Once he’s finished packing, Rick asks the desk clerk to send up a scale so we can weigh our luggage. When it arrives I eye it with a mixture of fascination and dread. I try to ignore it as it squats there on the floor like an ugly metal toad, but it’s a ticking time bomb. It draws me, implacably, like a death wish. When Rick goes down to the lobby for something, I strip off my clothes and step on it quickly, before I have time to reconsider.

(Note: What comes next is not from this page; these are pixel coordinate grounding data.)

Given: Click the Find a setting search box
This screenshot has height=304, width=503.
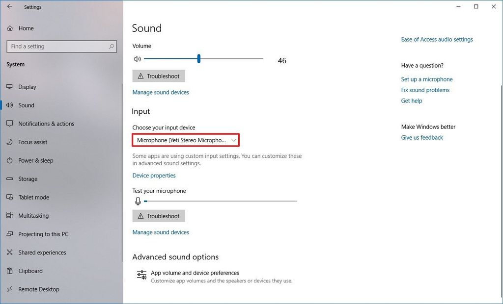Looking at the screenshot, I should 61,46.
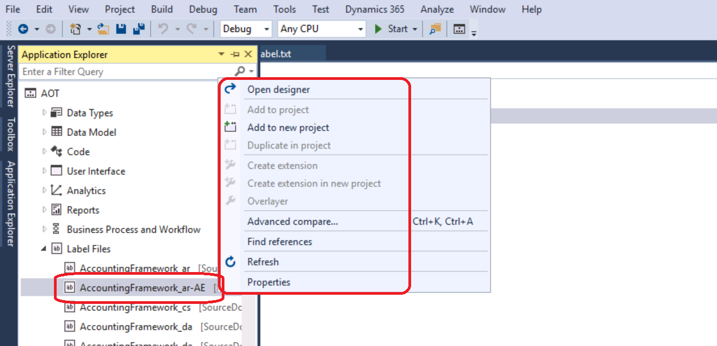717x346 pixels.
Task: Toggle the Application Explorer pin
Action: pos(234,54)
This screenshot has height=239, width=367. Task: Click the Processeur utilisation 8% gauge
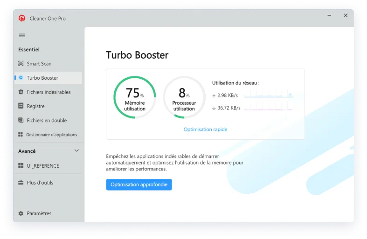(x=184, y=97)
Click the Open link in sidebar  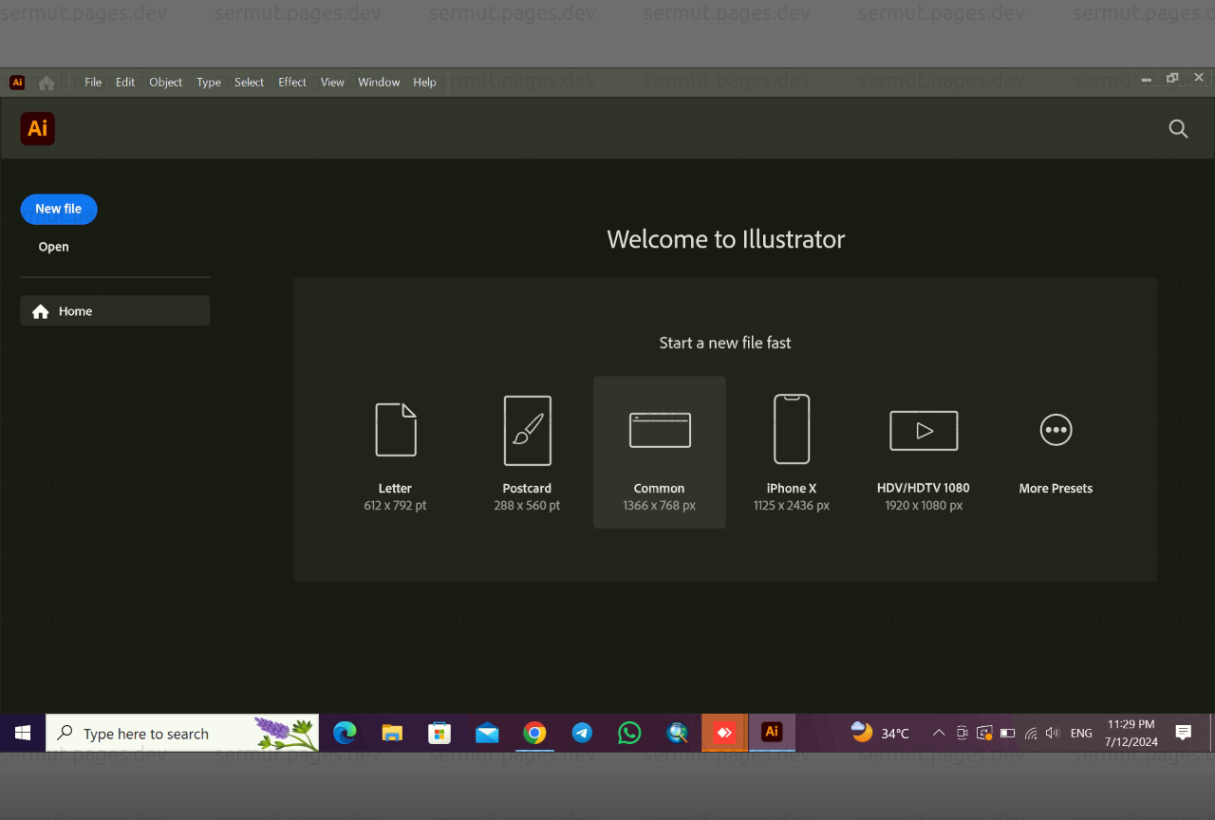pyautogui.click(x=53, y=246)
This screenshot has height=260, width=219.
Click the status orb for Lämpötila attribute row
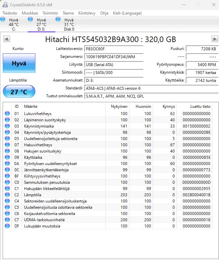tap(7, 195)
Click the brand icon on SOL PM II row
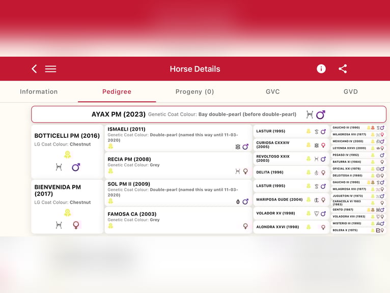 [x=237, y=202]
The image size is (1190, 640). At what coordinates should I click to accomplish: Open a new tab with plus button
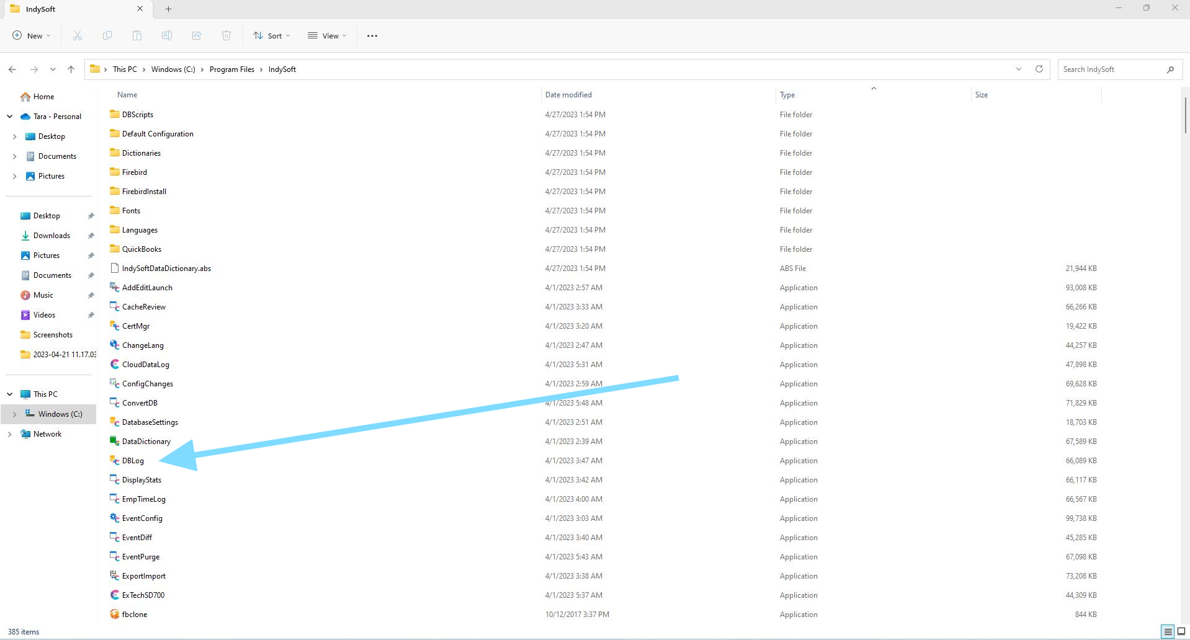[168, 9]
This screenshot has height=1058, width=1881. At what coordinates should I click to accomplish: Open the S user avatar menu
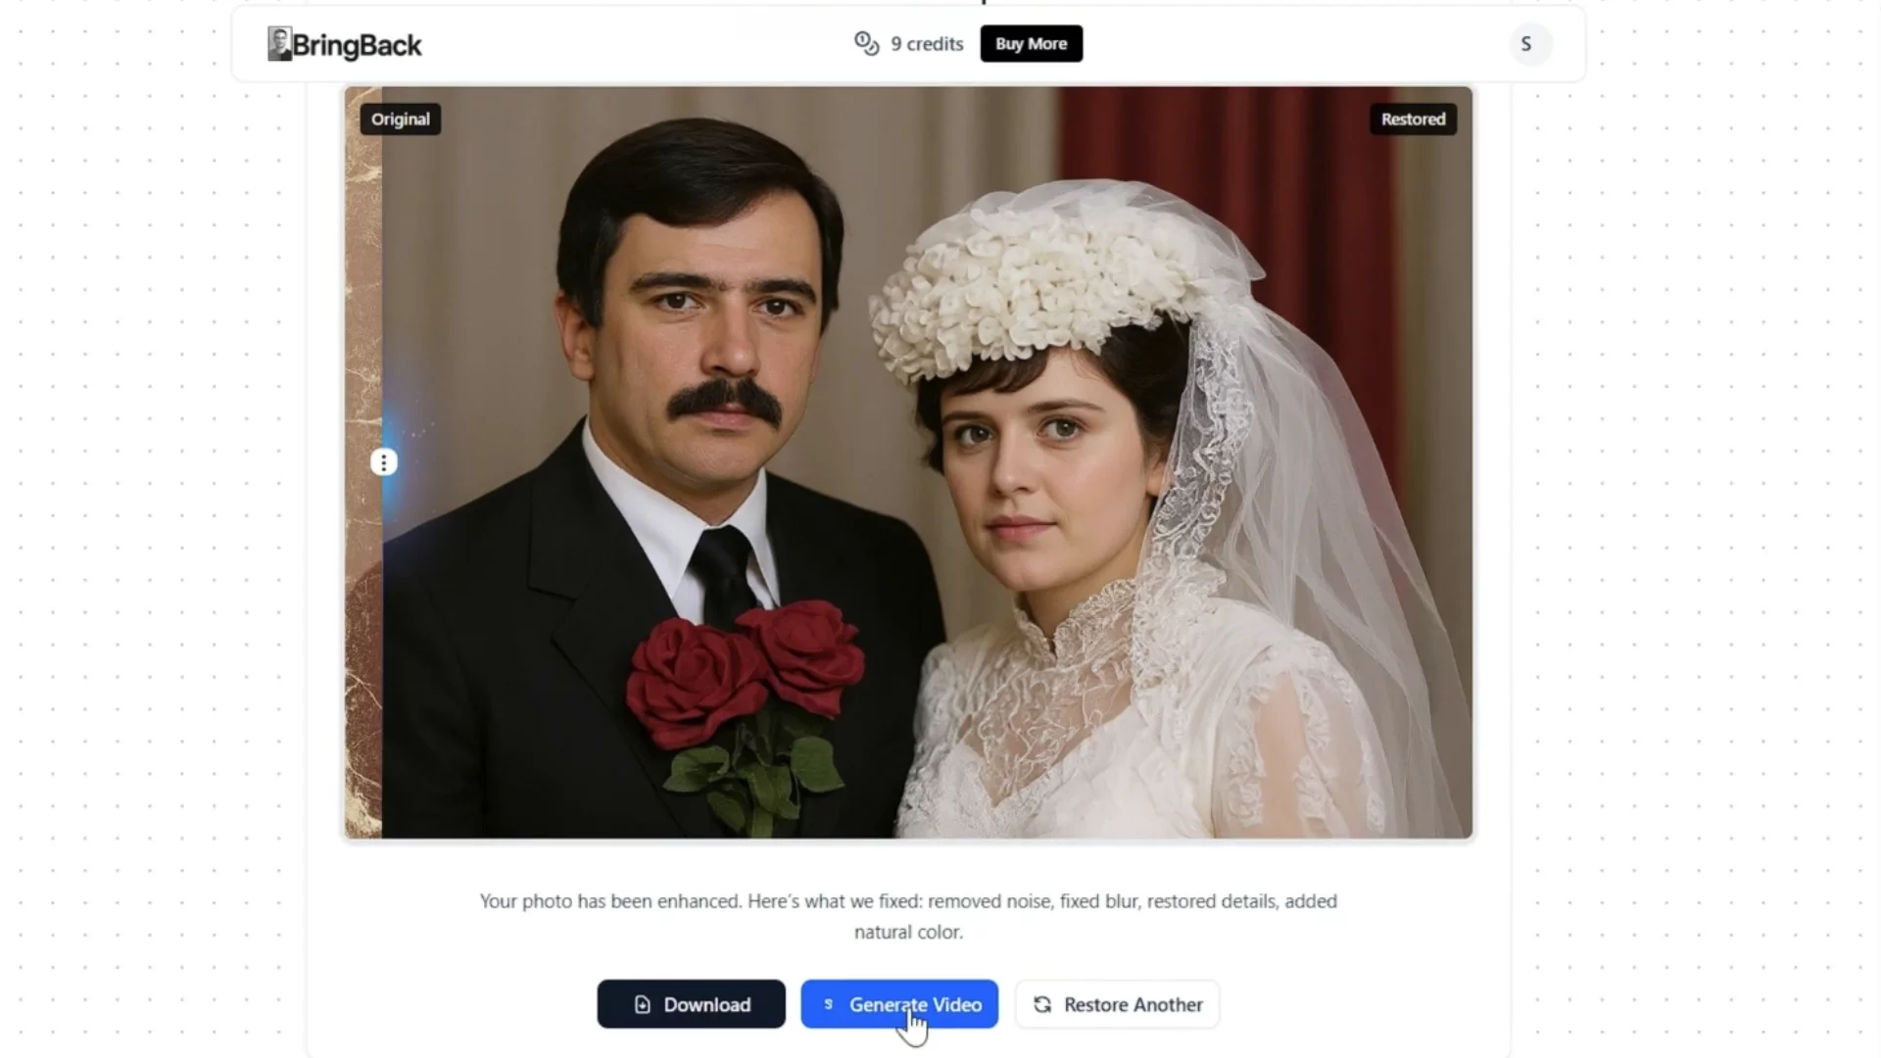1525,44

It’s in kilos, but unfortunately, for anyone possessing a modicum of math skills (the ability to multiply by 2.2, in other words), the ugly truth soon becomes painfully unavoidable. I step off it in shock, then step back on, just in case it made a mistake the first time, but the obscene number stubbornly refuses to change. I’m not trying to be coy, but let’s just say that if Elizabeth Gilbert, of Eat, Pray, Love fame, gained 35 pounds in her four months in Italy, I’m right on track for my three weeks. I put my clothes back on and lie down on the bed, dazed. How could this have happened? I think back over the last three weeks.
Could it possibly have been the three or four scoops of to-die-for gelato a day? Or the yummy fresh focaccia bread studded with bell peppers or black olives (liberally doused with olive oil)? Or maybe the pizza at least once a day, sometimes thin-crust, when I was feeling virtuous, but more often than not, on focaccia bread (liberally doused with olive oil)? Or possibly the sandwich-type pizzas, known as calzone in our country, with two—count ‘em—crusts, and the vegetables, cheese, mushrooms, salami, etc. nestled invitingly inside? Or could it have been the pasta? Was it discovering, in every possible locale, how the tortoni, the tortellini, the cannelloni, the tagliatelle, the spaghetti, the fettuccine, the linguine, etc. are always al dente (and liberally doused with olive oil)? Oh, and let’s not forget the milky, sweet mozzarella cheese that melts in your mouth. . . oops! I guess I also forgot the large rum and coke every afternoon and the liter of wine every night. But even so. . .
Most of my clothes have elastic waists, so I can still squeeze myself into them. That’s a good thing—otherwise I would have to board the plane naked like some chubby overage female putto (are there female putti?). I can’t help feeling frustrated, though, as I soap my elephantine thighs in the shower. Why, damn it all, are the Italian women so slim and beautiful? At first I thought it was all the walking they do. But we’ve walked plenty on this trip, and it didn’t help me (or Liz Gilbert!). Maybe I have the wrong genes. I guess I’m not cut out to be an Italian.
There is the fact that my body did warn me. I have to admit I wasn’t entirely surprised when I stepped on that scale. Every day I’ve felt that I was forcing my metabolism by eating when I wasn’t hungry. It’s just that the food’s so good I couldn’t resist! I comment to Rick that I’ve been feeling like a force-fed goose. He replies that he hasn’t noticed anyone holding a gun to my head. (Okay, he’s definitely in the doghouse now!)
I figure that by the time I get off the plane in Seattle, my liver will be ripe and ready to be surgically excised and processed into a delicious foie gras à la Annie. At least that will take off a few pounds!